What you need to do —
Copy out the data in full, keeping each line exactly as it reads.

Stored items
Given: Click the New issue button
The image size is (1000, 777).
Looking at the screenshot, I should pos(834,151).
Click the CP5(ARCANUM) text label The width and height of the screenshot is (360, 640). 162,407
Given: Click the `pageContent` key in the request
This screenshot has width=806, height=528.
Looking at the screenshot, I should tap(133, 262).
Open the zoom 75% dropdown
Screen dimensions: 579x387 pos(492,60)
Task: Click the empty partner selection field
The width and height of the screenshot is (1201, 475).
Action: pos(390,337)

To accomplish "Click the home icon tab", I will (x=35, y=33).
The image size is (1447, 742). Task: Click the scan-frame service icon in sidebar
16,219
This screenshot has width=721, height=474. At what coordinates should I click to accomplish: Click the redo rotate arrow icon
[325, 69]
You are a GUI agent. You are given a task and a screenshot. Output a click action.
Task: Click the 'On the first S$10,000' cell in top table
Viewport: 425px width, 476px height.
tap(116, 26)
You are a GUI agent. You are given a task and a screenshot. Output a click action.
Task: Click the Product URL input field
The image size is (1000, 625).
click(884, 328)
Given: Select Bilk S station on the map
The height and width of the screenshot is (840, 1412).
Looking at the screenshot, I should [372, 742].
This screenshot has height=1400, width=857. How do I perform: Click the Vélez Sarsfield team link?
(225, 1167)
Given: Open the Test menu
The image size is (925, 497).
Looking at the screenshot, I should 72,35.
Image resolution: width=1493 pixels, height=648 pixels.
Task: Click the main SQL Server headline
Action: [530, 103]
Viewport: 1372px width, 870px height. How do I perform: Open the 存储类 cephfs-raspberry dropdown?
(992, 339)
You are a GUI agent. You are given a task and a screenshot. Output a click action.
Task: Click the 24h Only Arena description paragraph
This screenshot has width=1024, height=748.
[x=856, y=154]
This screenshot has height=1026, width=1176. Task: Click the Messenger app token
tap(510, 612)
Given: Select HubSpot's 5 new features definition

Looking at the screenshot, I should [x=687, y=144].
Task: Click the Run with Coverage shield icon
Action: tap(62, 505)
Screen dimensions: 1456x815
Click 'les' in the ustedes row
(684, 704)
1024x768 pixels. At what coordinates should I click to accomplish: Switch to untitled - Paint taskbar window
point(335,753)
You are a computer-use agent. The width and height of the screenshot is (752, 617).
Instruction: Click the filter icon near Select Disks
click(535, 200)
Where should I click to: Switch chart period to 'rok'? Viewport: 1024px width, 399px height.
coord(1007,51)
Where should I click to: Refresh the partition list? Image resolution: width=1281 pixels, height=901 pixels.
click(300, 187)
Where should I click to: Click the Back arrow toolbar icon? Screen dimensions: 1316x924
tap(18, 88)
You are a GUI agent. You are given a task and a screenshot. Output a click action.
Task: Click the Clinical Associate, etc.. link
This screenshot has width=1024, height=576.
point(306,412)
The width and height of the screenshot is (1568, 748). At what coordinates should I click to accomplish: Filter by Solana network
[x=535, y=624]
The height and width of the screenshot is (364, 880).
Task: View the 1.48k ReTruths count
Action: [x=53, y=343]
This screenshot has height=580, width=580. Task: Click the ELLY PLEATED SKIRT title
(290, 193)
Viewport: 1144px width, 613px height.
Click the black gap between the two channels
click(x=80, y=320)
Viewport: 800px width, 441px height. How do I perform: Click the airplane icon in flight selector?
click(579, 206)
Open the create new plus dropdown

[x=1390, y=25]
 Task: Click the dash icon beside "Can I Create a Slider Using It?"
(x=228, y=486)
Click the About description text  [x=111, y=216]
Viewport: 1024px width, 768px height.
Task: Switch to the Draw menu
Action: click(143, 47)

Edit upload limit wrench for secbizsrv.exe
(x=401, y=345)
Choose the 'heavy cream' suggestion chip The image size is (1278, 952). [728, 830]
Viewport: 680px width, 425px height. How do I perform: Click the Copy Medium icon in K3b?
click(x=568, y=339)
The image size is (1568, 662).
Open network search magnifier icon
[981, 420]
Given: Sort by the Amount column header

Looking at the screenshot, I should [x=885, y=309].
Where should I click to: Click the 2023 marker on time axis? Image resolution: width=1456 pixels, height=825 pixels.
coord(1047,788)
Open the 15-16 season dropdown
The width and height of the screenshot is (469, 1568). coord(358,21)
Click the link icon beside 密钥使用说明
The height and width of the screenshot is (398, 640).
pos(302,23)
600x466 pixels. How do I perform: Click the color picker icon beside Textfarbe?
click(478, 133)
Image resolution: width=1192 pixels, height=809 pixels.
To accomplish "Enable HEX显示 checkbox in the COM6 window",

Completed task —
Given: Click the New issue button
The image size is (1000, 777).
Looking at the screenshot, I should pos(834,151).
Click the CP5(ARCANUM) text label The width and height of the screenshot is (360, 640). 162,407
Given: Click the `pageContent` key in the request
This screenshot has width=806, height=528.
Looking at the screenshot, I should tap(133, 262).
Open the zoom 75% dropdown
Screen dimensions: 579x387 pos(492,60)
Task: Click the empty partner selection field
The width and height of the screenshot is (1201, 475).
Action: pos(390,337)

To accomplish "Click the home icon tab", I will (x=35, y=33).
The image size is (1447, 742). Task: Click the scan-frame service icon in sidebar
16,219
This screenshot has width=721, height=474. At what coordinates should I click to accomplish: Click the redo rotate arrow icon
[325, 69]
You are a GUI agent. You are given a task and a screenshot. Output a click action.
Task: Click the 'On the first S$10,000' cell in top table
Viewport: 425px width, 476px height.
tap(116, 26)
You are a GUI agent. You are given a task and a screenshot. Output a click action.
Task: Click the Product URL input field
The image size is (1000, 625).
click(884, 328)
Given: Select Bilk S station on the map
The height and width of the screenshot is (840, 1412).
Looking at the screenshot, I should [372, 742].
This screenshot has height=1400, width=857. How do I perform: Click the Vélez Sarsfield team link?
(225, 1167)
Given: Open the Test menu
The image size is (925, 497).
Looking at the screenshot, I should 72,35.
Image resolution: width=1493 pixels, height=648 pixels.
Task: Click the main SQL Server headline
Action: [530, 103]
Viewport: 1372px width, 870px height. How do I perform: Open the 存储类 cephfs-raspberry dropdown?
(992, 339)
You are a GUI agent. You are given a task and a screenshot. Output a click action.
Task: Click the 24h Only Arena description paragraph
This screenshot has width=1024, height=748.
[x=856, y=154]
This screenshot has height=1026, width=1176. Task: Click the Messenger app token
tap(510, 612)
Given: Select HubSpot's 5 new features definition

Looking at the screenshot, I should [x=687, y=144].
Task: Click the Run with Coverage shield icon
Action: tap(62, 505)
Screen dimensions: 1456x815
Click 'les' in the ustedes row
(684, 704)
1024x768 pixels. At what coordinates should I click to accomplish: Switch to untitled - Paint taskbar window
point(335,753)
You are a computer-use agent. The width and height of the screenshot is (752, 617).
Instruction: Click the filter icon near Select Disks
click(535, 200)
Where should I click to: Switch chart period to 'rok'? Viewport: 1024px width, 399px height.
coord(1007,51)
Where should I click to: Refresh the partition list? Image resolution: width=1281 pixels, height=901 pixels.
click(300, 187)
Where should I click to: Click the Back arrow toolbar icon? Screen dimensions: 1316x924
tap(18, 88)
You are a GUI agent. You are given a task and a screenshot. Output a click action.
Task: Click the Clinical Associate, etc.. link
This screenshot has width=1024, height=576.
point(306,412)
The width and height of the screenshot is (1568, 748). At what coordinates should I click to accomplish: Filter by Solana network
[x=535, y=624]
The height and width of the screenshot is (364, 880).
Task: View the 1.48k ReTruths count
Action: [x=53, y=343]
This screenshot has height=580, width=580. Task: Click the ELLY PLEATED SKIRT title
(290, 193)
Viewport: 1144px width, 613px height.
Click the black gap between the two channels
click(x=80, y=320)
Viewport: 800px width, 441px height. How do I perform: Click the airplane icon in flight selector?
click(579, 206)
Open the create new plus dropdown

[x=1390, y=25]
 Task: Click the dash icon beside "Can I Create a Slider Using It?"
(x=228, y=486)
Click the About description text  [x=111, y=216]
Viewport: 1024px width, 768px height.
Task: Switch to the Draw menu
Action: click(143, 47)

Edit upload limit wrench for secbizsrv.exe
(x=401, y=345)
Choose the 'heavy cream' suggestion chip The image size is (1278, 952). [728, 830]
Viewport: 680px width, 425px height. How do I perform: Click the Copy Medium icon in K3b?
click(x=568, y=339)
The image size is (1568, 662).
Open network search magnifier icon
[981, 420]
Given: Sort by the Amount column header

Looking at the screenshot, I should [x=885, y=309].
Where should I click to: Click the 2023 marker on time axis? Image resolution: width=1456 pixels, height=825 pixels.
coord(1047,788)
Open the 15-16 season dropdown
The width and height of the screenshot is (469, 1568). coord(358,21)
Click the link icon beside 密钥使用说明
The height and width of the screenshot is (398, 640).
pos(302,23)
600x466 pixels. How do I perform: Click the color picker icon beside Textfarbe?
click(478, 133)
Image resolution: width=1192 pixels, height=809 pixels.
To accomplish "Enable HEX显示 checkbox in the COM6 window",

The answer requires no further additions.